Pixel coordinate grounding data
========
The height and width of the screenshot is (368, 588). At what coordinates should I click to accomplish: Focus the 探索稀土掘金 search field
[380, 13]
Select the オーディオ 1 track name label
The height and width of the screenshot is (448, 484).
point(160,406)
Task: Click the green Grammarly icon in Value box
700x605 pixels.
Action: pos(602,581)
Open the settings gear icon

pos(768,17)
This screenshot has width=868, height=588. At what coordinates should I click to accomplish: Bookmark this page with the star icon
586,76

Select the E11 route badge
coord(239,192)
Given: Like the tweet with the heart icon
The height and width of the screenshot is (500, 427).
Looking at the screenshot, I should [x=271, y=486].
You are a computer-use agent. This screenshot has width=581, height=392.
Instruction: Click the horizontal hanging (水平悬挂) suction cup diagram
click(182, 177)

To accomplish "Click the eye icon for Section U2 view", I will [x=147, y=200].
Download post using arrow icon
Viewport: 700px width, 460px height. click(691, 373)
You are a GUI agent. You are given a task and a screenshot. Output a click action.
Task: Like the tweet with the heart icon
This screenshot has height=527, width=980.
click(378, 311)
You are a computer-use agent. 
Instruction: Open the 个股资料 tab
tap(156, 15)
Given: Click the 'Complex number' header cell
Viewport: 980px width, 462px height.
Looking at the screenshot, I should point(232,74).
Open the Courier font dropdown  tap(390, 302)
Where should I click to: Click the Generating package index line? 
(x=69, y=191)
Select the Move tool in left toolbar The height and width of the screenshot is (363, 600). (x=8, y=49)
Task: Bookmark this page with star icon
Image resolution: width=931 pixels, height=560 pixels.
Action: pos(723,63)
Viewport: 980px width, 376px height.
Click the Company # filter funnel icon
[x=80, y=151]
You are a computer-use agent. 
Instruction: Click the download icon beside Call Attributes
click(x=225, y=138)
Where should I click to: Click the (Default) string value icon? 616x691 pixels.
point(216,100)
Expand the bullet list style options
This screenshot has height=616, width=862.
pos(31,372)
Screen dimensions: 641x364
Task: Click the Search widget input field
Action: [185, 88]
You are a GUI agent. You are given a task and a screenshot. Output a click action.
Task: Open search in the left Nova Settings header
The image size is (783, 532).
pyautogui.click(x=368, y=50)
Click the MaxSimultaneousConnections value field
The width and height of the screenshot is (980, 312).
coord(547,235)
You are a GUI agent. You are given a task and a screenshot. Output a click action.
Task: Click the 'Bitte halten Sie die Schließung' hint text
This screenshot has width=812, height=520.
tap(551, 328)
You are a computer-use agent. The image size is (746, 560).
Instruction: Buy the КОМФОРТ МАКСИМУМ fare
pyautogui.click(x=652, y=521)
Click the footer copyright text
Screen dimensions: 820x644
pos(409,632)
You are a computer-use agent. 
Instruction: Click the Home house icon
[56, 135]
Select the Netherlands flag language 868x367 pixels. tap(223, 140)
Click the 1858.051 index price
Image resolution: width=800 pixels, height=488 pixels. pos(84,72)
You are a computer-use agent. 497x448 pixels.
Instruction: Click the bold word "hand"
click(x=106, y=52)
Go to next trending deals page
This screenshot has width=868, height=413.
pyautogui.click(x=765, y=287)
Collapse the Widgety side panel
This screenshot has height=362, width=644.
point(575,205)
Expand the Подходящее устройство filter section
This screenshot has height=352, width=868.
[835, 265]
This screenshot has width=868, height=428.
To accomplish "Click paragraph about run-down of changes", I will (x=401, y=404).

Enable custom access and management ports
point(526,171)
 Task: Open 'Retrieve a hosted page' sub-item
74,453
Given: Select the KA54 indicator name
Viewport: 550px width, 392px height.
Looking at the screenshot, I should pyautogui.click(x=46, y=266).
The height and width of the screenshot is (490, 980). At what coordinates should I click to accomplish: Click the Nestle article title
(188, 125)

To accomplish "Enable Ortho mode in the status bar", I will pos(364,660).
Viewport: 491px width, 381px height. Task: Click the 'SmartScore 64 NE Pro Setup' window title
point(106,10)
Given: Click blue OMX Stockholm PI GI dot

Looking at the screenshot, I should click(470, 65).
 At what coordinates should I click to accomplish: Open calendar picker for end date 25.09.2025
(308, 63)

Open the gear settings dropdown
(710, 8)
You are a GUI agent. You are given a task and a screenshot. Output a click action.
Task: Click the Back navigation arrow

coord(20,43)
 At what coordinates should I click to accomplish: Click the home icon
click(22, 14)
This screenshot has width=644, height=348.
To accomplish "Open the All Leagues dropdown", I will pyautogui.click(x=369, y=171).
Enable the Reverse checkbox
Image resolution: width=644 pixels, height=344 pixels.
========
EXERCISE INSTRUCTIONS:
Give again exactly, and only, the lines above starting at the one with "The image size is (783, 532)." and ending at the one with "You are a computer-use agent. The".

SOLUTION FOR THIS EXERCISE:
The image size is (783, 532).
pyautogui.click(x=368, y=50)
Click the MaxSimultaneousConnections value field
The width and height of the screenshot is (980, 312).
coord(547,235)
You are a GUI agent. You are given a task and a screenshot. Output a click action.
Task: Click the 'Bitte halten Sie die Schließung' hint text
This screenshot has width=812, height=520.
tap(551, 328)
You are a computer-use agent. The image size is (746, 560).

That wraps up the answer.